YOUR TASK:
Exactly the lines from the beginning of the records below through the line with "Task: Click the Neck (in) column header" must be given again, without pictures.

(AVAILABLE DATA)

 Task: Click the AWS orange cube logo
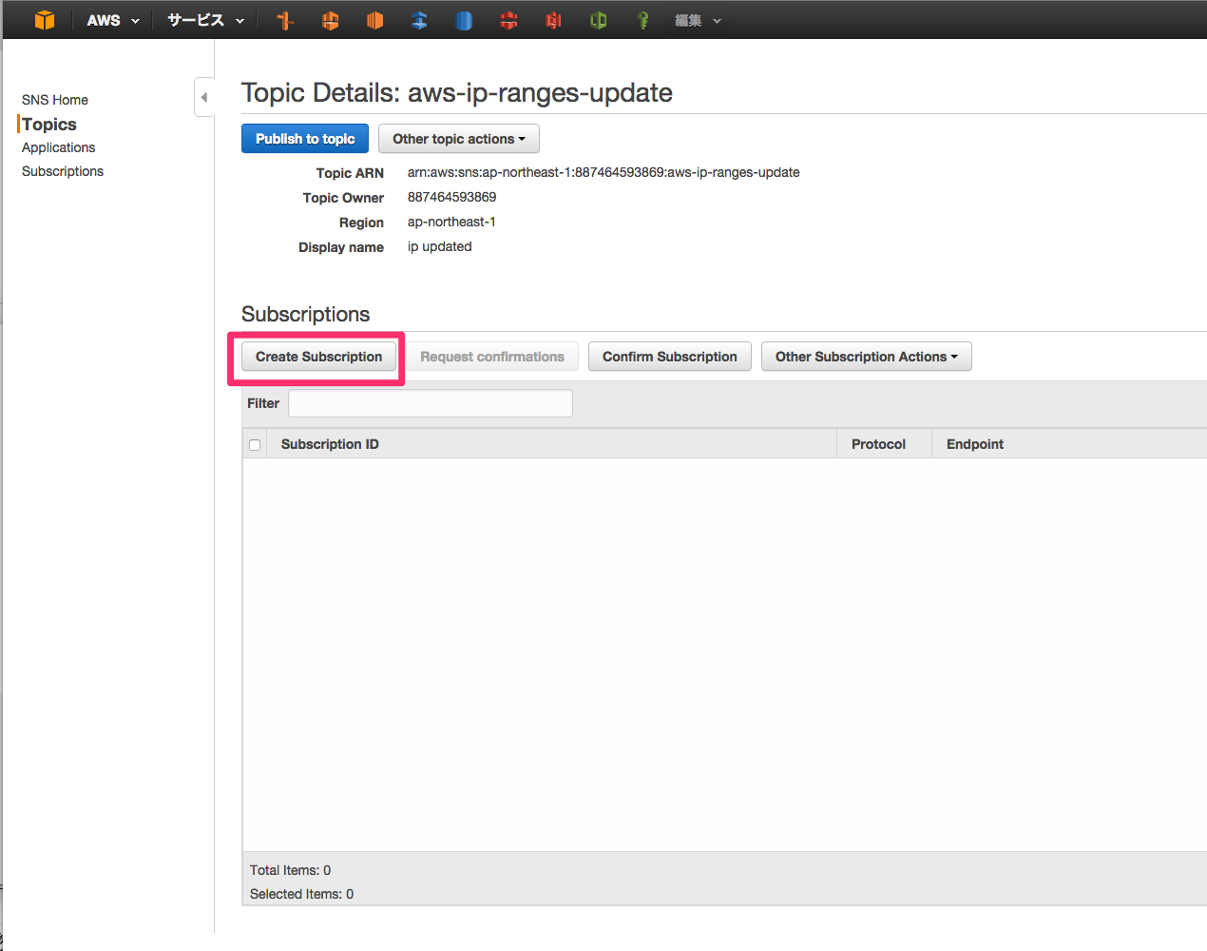[x=45, y=20]
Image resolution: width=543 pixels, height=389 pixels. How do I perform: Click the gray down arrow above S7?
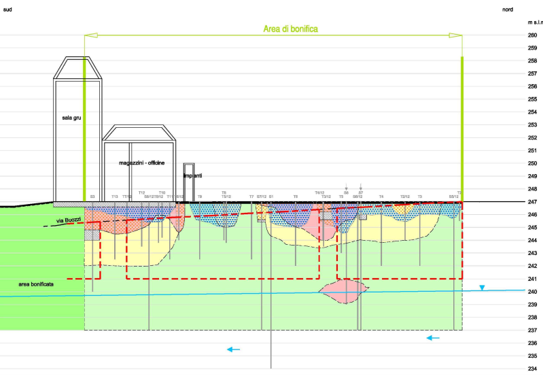tap(361, 187)
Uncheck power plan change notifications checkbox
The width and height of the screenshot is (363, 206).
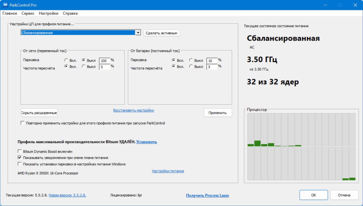[x=20, y=158]
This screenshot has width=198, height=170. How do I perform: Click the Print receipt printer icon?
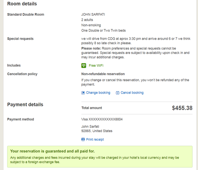[x=83, y=139]
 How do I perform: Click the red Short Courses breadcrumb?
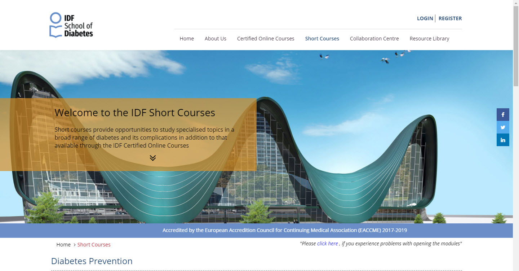coord(94,245)
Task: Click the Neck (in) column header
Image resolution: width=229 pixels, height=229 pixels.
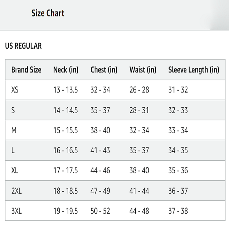Action: coord(66,70)
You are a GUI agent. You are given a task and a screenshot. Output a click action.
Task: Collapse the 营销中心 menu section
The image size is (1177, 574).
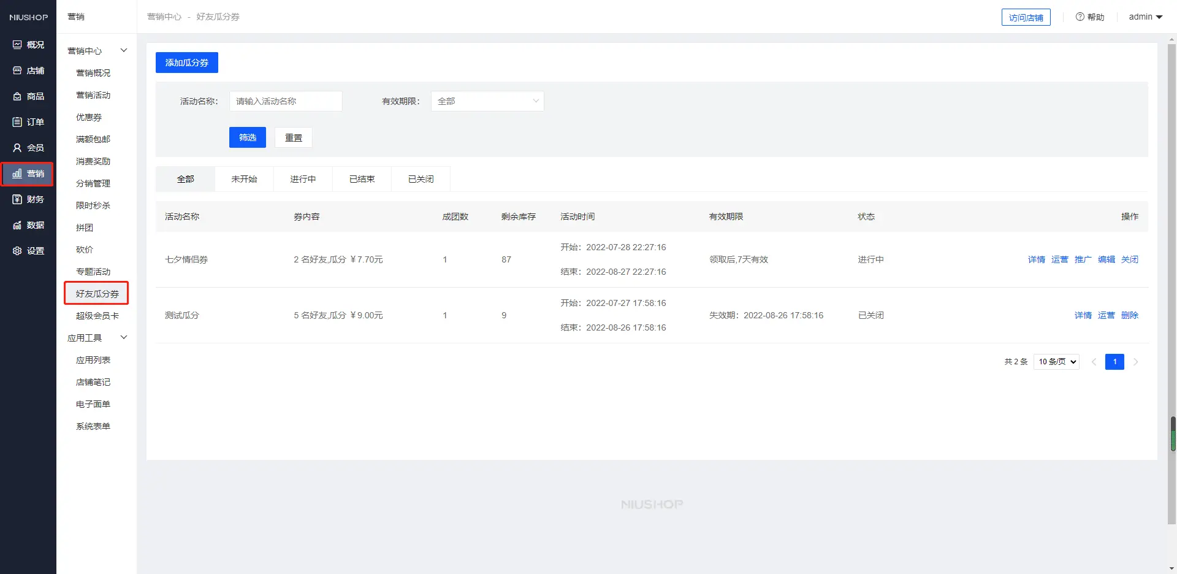(124, 50)
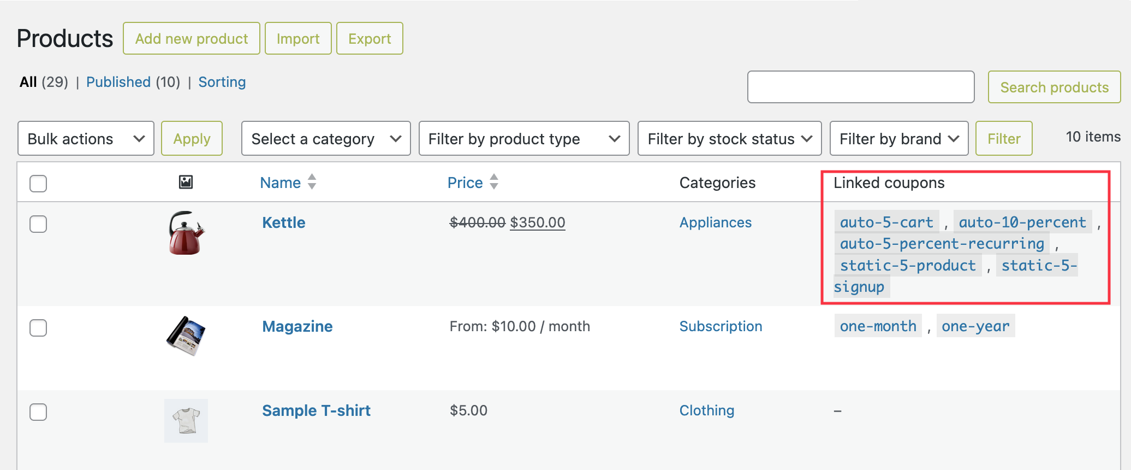The image size is (1131, 470).
Task: Click the Add new product button
Action: tap(192, 39)
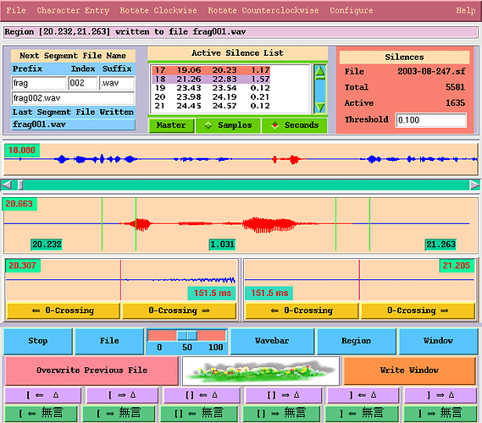Click the volume slider thumb near 50

[x=187, y=336]
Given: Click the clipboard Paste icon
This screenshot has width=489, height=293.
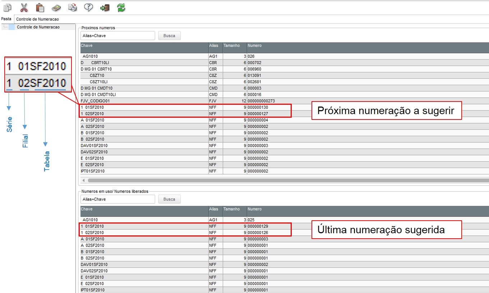Looking at the screenshot, I should (x=40, y=7).
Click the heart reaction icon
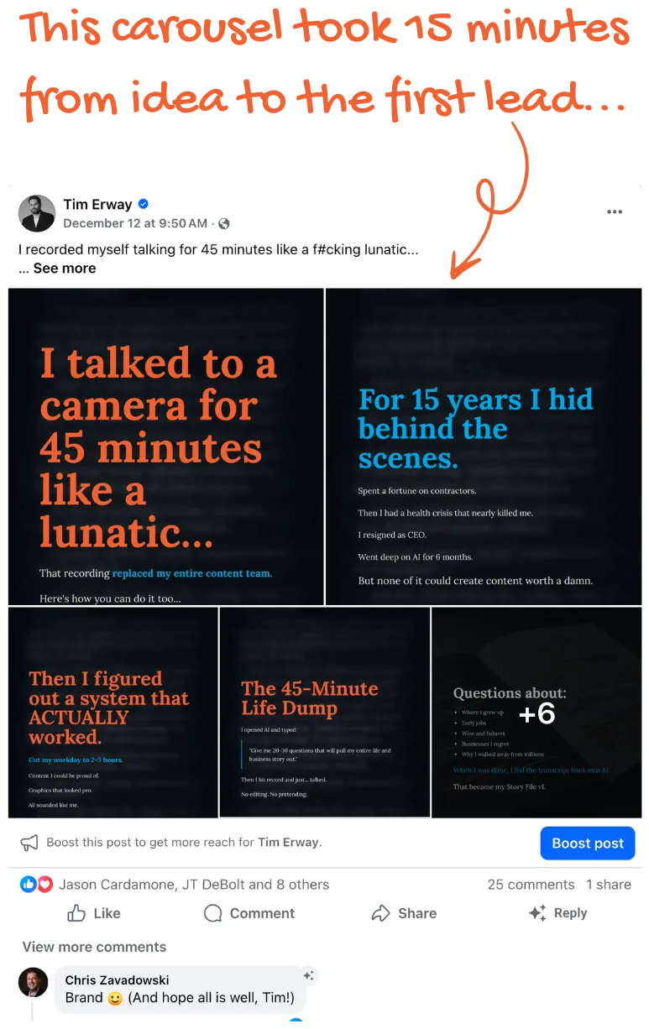649x1029 pixels. pos(44,885)
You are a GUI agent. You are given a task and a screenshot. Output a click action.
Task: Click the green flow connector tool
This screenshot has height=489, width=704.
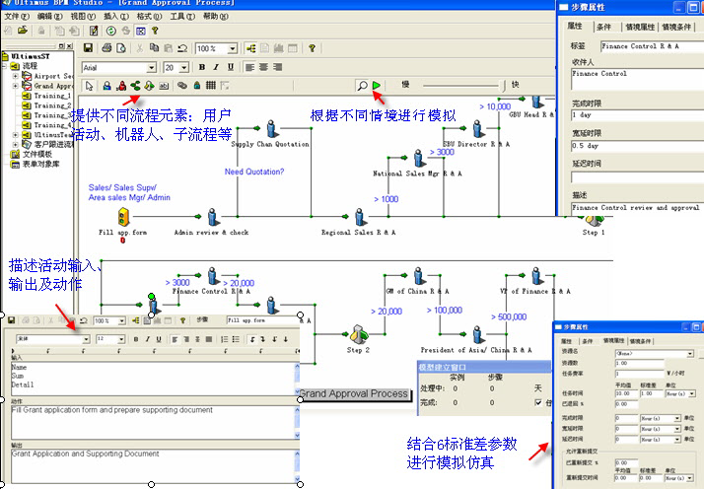click(x=135, y=87)
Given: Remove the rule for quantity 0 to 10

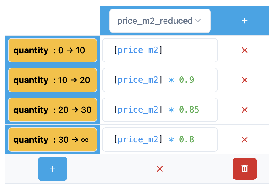Looking at the screenshot, I should coord(245,50).
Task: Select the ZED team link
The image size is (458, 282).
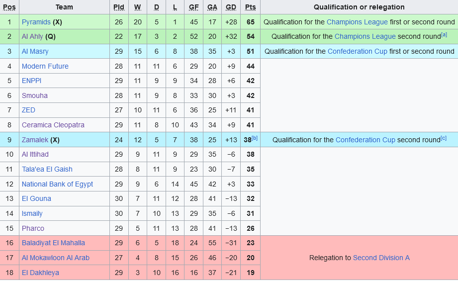Action: pyautogui.click(x=28, y=110)
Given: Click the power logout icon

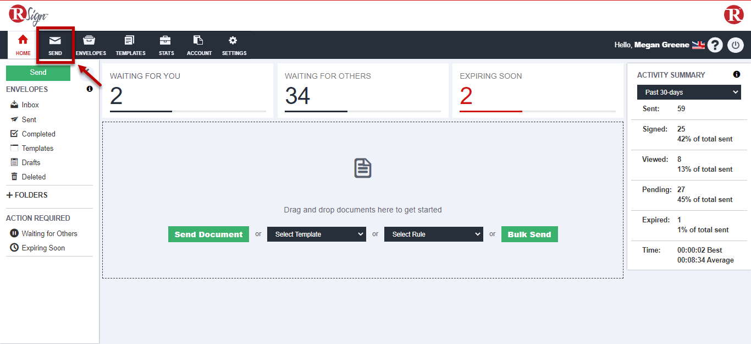Looking at the screenshot, I should click(x=736, y=45).
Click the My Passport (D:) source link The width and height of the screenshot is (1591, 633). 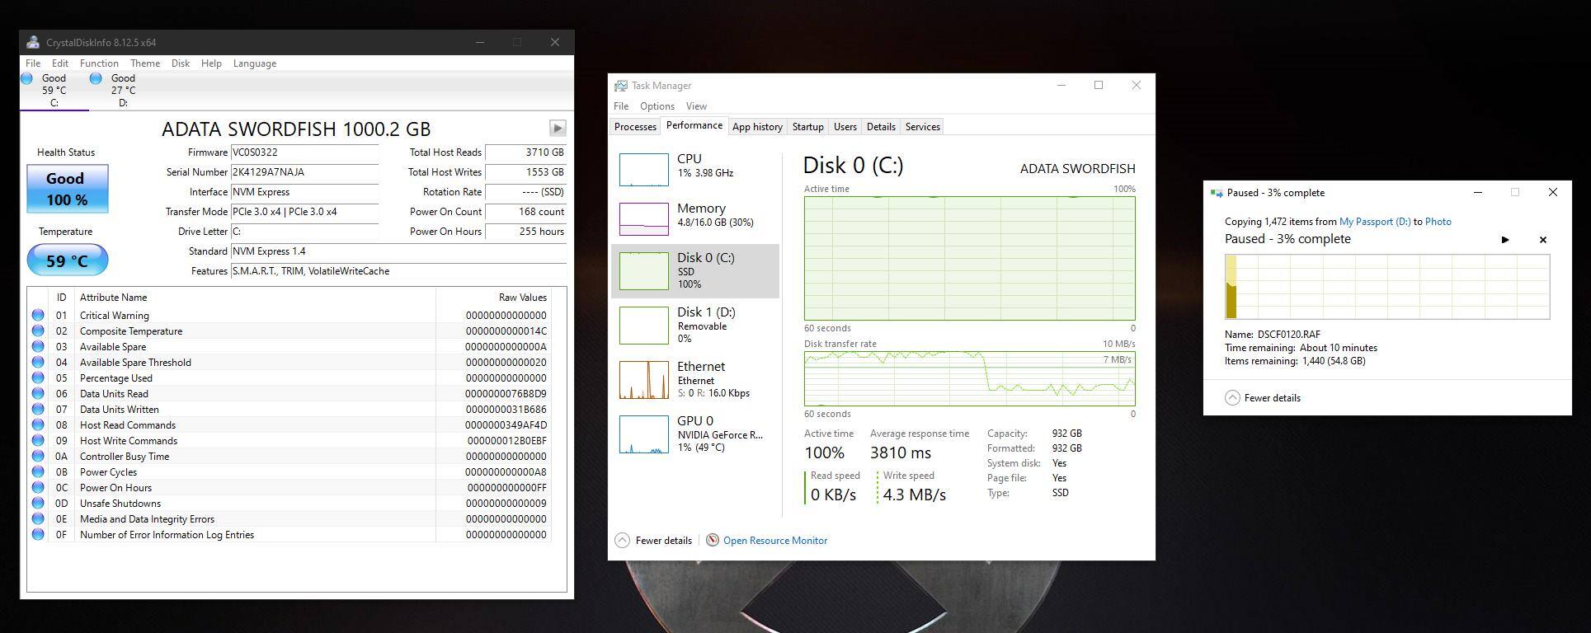pos(1374,222)
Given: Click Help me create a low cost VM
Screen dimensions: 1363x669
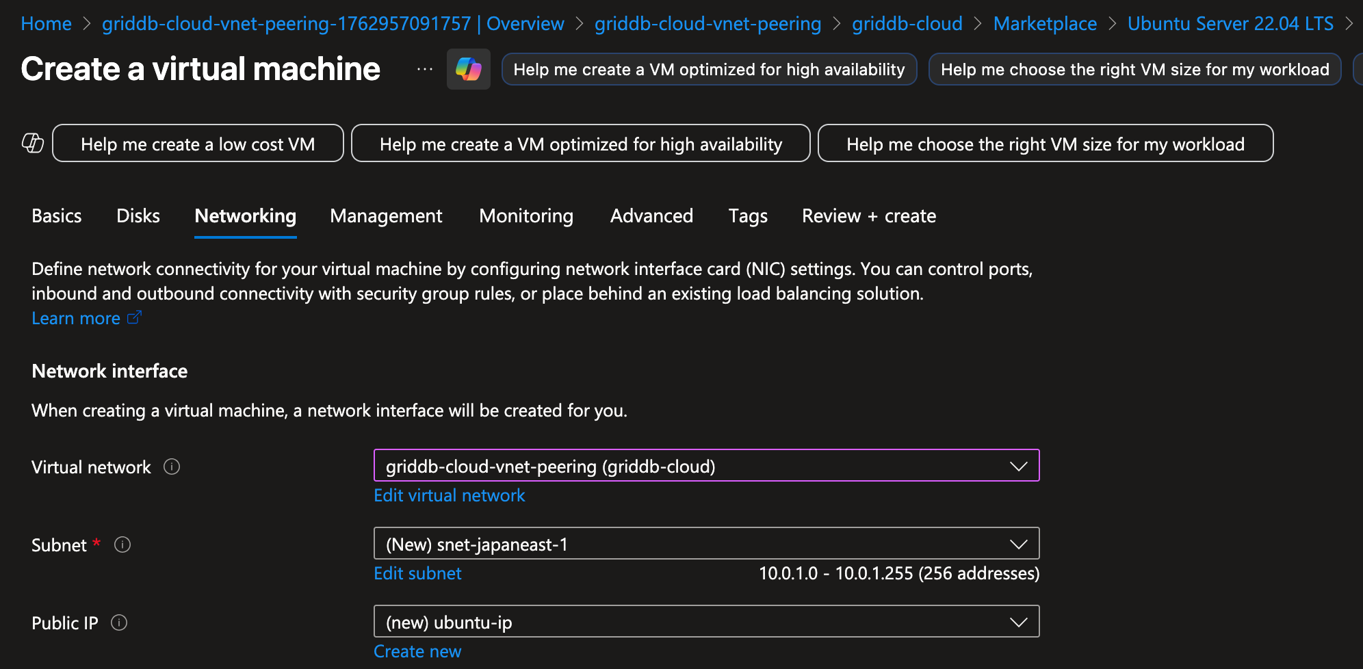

(End AVAILABLE DATA)

ANSWER FOR THE TASK:
 Task: Click the AWS orange cube logo
[x=45, y=20]
Image resolution: width=543 pixels, height=389 pixels. How do I perform: Click the gray down arrow above S7?
tap(361, 187)
Uncheck power plan change notifications checkbox
The width and height of the screenshot is (363, 206).
[x=20, y=158]
This screenshot has width=198, height=170. How do I perform: Click the Print receipt printer icon?
[x=83, y=139]
 How do I perform: Click the red Short Courses breadcrumb?
coord(94,245)
Task: Click the Neck (in) column header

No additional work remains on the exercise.